我正在训练我的第一个 CNN 来解决多 class class 化问题。我正在输入与 182 classes 之一相对应的动物图像,但是我有 运行 一些问题。首先,我的代码似乎卡在 optimiser.step() 上,它已经计算了大约 30 分钟。其次我的训练损失在增加:
EPOCH: 0 BATCH: 1999 LOSS: 1.5790680234357715
EPOCH: 0 BATCH: 3999 LOSS: 2.9340945997834207
如果有人能够提供一些指导,我们将不胜感激。

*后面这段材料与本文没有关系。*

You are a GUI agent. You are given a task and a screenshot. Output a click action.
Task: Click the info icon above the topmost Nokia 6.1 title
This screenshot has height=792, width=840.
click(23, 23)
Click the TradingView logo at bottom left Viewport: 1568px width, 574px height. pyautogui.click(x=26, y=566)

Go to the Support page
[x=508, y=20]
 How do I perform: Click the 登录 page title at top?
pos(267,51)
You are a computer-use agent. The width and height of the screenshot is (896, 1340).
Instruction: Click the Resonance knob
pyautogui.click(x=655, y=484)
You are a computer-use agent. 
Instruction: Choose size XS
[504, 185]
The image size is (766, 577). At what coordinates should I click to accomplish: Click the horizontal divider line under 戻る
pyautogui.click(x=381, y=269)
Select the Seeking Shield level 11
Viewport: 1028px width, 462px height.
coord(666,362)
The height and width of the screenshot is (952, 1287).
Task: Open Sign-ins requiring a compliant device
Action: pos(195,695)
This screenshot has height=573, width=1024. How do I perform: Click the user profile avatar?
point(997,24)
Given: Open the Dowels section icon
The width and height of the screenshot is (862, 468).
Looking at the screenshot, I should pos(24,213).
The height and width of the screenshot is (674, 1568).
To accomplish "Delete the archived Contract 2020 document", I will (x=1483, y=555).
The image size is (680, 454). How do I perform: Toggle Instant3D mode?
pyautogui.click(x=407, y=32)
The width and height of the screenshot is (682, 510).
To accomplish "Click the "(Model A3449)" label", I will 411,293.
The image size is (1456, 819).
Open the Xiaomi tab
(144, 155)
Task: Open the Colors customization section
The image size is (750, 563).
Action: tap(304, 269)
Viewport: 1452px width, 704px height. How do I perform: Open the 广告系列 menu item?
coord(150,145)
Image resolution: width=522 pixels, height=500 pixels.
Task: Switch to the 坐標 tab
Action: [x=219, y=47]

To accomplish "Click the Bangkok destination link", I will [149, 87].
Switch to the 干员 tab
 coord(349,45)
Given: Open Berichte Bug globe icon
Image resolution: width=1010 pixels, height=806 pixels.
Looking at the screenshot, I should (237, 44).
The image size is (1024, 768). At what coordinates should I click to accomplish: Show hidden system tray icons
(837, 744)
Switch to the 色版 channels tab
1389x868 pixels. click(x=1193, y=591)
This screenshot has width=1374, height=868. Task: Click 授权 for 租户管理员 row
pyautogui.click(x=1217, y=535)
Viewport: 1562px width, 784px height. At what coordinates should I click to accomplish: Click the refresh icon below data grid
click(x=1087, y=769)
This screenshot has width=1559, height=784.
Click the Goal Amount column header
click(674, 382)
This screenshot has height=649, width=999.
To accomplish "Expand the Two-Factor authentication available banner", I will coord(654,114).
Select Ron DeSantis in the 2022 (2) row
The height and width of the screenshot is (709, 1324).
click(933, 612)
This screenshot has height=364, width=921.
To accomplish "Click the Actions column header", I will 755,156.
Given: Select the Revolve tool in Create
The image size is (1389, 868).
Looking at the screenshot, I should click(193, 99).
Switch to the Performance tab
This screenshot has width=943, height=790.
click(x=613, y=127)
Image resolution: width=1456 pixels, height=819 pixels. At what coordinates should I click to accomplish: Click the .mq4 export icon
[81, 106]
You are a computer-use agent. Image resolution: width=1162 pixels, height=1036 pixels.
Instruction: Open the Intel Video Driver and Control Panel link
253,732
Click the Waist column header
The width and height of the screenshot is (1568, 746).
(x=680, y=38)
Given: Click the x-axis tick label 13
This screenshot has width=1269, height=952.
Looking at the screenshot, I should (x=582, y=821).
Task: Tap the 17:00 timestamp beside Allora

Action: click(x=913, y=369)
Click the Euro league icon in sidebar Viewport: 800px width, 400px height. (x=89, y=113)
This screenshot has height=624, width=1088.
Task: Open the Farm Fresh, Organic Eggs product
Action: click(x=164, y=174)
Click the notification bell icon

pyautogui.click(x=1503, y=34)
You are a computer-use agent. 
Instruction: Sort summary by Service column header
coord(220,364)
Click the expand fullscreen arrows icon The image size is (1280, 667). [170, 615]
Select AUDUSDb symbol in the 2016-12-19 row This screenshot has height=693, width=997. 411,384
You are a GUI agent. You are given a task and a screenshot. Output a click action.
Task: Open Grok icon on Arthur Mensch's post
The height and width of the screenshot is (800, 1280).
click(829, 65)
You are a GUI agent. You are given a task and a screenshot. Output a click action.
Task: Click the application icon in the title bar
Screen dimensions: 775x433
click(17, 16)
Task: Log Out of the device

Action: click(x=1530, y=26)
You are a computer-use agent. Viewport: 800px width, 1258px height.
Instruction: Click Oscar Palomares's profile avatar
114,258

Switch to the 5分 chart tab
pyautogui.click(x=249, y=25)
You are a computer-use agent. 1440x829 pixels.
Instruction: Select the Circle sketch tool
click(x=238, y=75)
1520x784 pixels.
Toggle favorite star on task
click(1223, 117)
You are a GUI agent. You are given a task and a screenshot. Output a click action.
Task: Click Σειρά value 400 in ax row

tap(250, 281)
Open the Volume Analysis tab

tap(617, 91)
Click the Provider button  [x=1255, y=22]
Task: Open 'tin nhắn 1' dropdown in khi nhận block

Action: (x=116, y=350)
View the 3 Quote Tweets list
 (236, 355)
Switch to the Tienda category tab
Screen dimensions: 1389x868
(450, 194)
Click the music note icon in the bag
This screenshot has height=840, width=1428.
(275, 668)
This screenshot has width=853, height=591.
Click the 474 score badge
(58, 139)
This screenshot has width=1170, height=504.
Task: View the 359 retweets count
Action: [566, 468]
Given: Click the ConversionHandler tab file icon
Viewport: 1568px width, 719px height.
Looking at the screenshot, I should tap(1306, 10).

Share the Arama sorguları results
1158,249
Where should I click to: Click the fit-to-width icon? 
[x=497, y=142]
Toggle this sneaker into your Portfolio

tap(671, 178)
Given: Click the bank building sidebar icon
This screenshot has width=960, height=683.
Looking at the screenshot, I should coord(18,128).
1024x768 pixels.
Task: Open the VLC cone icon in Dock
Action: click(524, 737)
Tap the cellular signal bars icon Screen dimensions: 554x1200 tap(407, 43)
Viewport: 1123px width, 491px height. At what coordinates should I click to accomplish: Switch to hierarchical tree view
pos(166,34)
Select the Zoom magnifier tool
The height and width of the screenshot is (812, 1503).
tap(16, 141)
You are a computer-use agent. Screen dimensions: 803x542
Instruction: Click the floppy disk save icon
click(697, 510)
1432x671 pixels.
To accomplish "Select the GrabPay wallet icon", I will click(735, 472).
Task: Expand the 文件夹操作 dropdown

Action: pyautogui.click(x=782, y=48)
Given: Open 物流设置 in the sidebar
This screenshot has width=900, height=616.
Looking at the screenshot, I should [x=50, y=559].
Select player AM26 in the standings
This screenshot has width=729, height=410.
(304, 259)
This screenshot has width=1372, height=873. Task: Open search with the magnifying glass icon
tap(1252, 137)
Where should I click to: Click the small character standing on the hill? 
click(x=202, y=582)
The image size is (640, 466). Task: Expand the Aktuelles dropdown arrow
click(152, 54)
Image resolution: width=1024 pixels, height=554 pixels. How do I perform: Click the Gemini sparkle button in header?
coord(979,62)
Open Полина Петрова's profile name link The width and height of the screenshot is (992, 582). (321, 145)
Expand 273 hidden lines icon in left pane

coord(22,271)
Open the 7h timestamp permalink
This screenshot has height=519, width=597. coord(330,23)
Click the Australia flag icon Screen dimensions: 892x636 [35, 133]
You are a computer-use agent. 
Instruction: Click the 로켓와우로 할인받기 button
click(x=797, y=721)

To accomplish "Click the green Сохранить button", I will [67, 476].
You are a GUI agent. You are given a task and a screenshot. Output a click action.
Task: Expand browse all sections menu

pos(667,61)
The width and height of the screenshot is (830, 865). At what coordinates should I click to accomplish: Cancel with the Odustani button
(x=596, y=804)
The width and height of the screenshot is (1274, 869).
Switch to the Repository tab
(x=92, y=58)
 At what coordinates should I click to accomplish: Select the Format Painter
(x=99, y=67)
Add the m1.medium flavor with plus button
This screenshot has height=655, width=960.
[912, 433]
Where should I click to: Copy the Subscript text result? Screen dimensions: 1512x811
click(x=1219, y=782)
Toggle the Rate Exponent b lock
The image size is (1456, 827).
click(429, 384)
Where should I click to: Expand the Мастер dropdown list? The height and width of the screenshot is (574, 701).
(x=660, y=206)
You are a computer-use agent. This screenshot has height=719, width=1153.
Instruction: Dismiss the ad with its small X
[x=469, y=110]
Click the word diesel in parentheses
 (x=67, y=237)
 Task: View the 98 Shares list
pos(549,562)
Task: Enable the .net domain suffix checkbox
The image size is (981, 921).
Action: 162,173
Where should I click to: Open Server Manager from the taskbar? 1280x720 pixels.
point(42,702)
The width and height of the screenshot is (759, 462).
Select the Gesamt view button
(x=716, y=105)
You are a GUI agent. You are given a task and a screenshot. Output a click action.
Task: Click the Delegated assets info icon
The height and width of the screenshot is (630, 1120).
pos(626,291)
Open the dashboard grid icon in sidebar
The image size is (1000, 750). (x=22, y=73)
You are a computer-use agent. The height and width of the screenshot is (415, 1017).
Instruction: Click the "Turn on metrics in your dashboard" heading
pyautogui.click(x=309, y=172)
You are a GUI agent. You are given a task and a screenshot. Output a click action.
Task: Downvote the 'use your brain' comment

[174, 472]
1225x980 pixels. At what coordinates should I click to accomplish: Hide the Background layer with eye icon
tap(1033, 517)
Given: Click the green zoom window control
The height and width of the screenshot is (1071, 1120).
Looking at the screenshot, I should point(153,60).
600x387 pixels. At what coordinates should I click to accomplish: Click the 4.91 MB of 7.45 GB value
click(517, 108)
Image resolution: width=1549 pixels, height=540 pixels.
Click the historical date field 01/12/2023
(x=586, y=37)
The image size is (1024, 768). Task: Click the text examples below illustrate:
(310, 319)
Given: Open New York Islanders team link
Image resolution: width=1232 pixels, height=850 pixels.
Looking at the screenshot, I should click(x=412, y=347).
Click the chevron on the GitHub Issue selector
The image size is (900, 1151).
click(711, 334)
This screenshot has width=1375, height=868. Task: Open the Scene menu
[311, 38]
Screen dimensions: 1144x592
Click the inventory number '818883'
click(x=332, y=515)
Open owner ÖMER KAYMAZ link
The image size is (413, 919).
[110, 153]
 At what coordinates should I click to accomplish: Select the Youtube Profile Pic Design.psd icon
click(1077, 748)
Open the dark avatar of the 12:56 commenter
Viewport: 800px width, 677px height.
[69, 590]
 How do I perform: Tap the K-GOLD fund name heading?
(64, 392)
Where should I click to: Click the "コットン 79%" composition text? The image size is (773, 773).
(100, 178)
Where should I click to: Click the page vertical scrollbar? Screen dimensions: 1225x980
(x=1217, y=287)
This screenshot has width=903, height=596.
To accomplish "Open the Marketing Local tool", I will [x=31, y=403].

下面是我的代码
#loading data
train_data = dataset.get_subset(
"train",
transform=transforms.Compose(
[transforms.Resize((448, 448)), transforms.ToTensor()]
),
)
train_loader = get_train_loader("standard", train_data, batch_size=16)
#definind model
class ConvNet(nn.Module):
def __init__(self):
super(ConvNet, self).__init__()
self.conv1 = nn.Conv2d(3, 6, 3, 1)
self.conv2 = nn.Conv2d(6, 16, 3, 3)
self.fc1 = nn.Linear(37*37*16, 120)
self.fc2 = nn.Linear(120, 84)
self.fc3 = nn.Linear(84, 182)
def forward(self, X):
X = F.relu(self.conv1(X))
X = F.max_pool2d(X, 2, 2)
X = F.relu(self.conv2(X))
X = F.max_pool2d(X, 2, 2)
X = torch.flatten(X, 1)
X = F.relu(self.fc1((X)))
X = F.relu(self.fc2((X)))
X = self.fc3(X)
return F.log_softmax(X, dim=1)
criterion = nn.CrossEntropyLoss()
optimizer = torch.optim.Adam(modell.parameters(), lr=0.001)
import time
start_time = time.time()
#VARIABLES (TRACKER)
epochs = 2
train_losses = []
test_losses = []
train_correct = []
test_correct = []
# FOR LOOP EPOCH
for i in range(epochs):
trn_corr = 0
tst_corr = 0
running_loss = 0.0
#TRAIN
for b, (X_train, Y_train, meta) in enumerate(train_loader):
b+=1 #batch starts at 1
#zero parameter gradients
optimizer.zero_grad()
# pass training to model as float (later compute loss)
output = modell(X_train.float())
#Calculate the loss of outputs with respect to ground truth values
loss = criterion(output, Y_train)
#Backpropagate the loss through the network
loss.backward()
#perform parameter update based on the current gradient
optimizer.step()
predicted = torch.max(output.data, 1)[1]
batch_corr = (predicted == Y_train).sum() # True (1) or False (0)
trn_corr += batch_corr
running_loss += loss.item()
if b%2000 == 1999:
print(f"EPOCH: {i} BATCH: {b} LOSS: {running_loss/2000}")
running_loss = 0.0
train_losses.append(loss)
train_correct.append(trn_corr)
至于损失,可能是模型的原因。该模型有一些改进的空间。只有 2 个卷积层不足以处理您的数据,而且只能扩展到 16 个通道。使用更多通道的更多卷积层。例如,具有 16、32、32、64、64 通道的 5 个卷积层。尝试不同数量的层和通道,看看哪个最好。此外,Adam 的良好学习率是 3e-4.To 更容易跟踪模型进度,我建议减少它打印损失的间隔,以便您可以更轻松地跟踪进度。 关于数据,每个 class 是否有足够的实例?它是否在 0 和 1 之间归一化?